● **VOTRE OBJECTIF**: Dans le texte sur la saisie-arrêt, reproduisez le passage compris entre « EMERY, B. et » et « (anciennement 1031 C.c.B.C.). », inclusivement, en substituant « action oblique » à « recours oblique ».

● **SECTION DE TEXTE**:
§ §

La saisie-arrêt est une mesure d'exécution forcée sur action personnelle prévue au deuxième alinéa de l'article 569 qui stipule que le créancier peut, dans tous les cas, faire saisir-arrêter entre les mains d'un tiers les sommes et effets dus ou appartenant à son débiteur. Elle constitue une forme particulière de l'action oblique qui permet au créancier, en vertu de l'article 1627 du Code civil du Québec, d'exercer les droits et actions du débiteur. Le créancier dispose donc d'un recours pratique à caractère subrogatoire qui met la créance du débiteur sous la main de la justice en vue de la lui transférer.

EMERY, B. et D. FERLAND, Précis de procédure civile du Québec, vol. 2, 3e éd., Cowansville, Les Éditions Yvon Blais inc., 1997, p. 198.


[34]            Le professeur Philippe Ferland quant à lui ne semble pas faire de distinction entre la saisie-arrêt et le recours oblique (anciennement 1031 C.c.B.C.).

Une simple mainmise de la justice a permis au créancier saisissant d'exercer le droit que lui confère l'art. 1031 C.C.: « Les créanciers peuvent exercer les droits et actions de leur débiteur, à l'exception de ceux qui sont exclusivement attachés à sa personne, lorsque, à leur préjudice, il refuse ou néglige de le faire. »

En fonction de ces objets, l'on pourrait décrire la saisie-arrêt, une citation en justice par laquelle le créancier d'un jugement exécutoire met sous la main de la justice, par une saisie, v. ch. VIII, ces biens qui appartiennent au débiteur de son jugement, mais qui sont saisis en la possession d'un tiers, à fin que le tiers ne s'en dessaisisse pas, avant que le tribunal ne décide de leur destination et afin que le débiteur saisi ait la faculté de « faire valoir les motifs pour lesquels la saisie-arrêt ne serait pas valable » , art. 625 C.P.

§ §

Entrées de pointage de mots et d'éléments
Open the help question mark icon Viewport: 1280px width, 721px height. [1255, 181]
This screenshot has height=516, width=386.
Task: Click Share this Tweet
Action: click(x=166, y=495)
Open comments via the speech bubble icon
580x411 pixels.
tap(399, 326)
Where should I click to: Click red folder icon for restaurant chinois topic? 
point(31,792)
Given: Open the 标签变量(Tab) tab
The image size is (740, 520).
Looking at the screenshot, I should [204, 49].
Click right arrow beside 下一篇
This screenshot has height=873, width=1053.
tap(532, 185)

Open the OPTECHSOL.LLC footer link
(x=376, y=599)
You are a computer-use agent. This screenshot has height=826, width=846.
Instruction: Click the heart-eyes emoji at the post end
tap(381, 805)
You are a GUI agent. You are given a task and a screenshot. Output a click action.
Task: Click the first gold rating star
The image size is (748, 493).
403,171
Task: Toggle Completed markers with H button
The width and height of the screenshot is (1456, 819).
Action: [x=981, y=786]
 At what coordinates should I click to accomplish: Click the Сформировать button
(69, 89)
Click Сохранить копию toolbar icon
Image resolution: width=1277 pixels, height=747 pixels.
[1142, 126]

§ §

● **RÉPONSE COMPLÈTE**:
EMERY, B. et D. FERLAND, Précis de procédure civile du Québec, vol. 2, 3e éd., Cowansville, Les Éditions Yvon Blais inc., 1997, p. 198.


[34]            Le professeur Philippe Ferland quant à lui ne semble pas faire de distinction entre la saisie-arrêt et le action oblique (anciennement 1031 C.c.B.C.).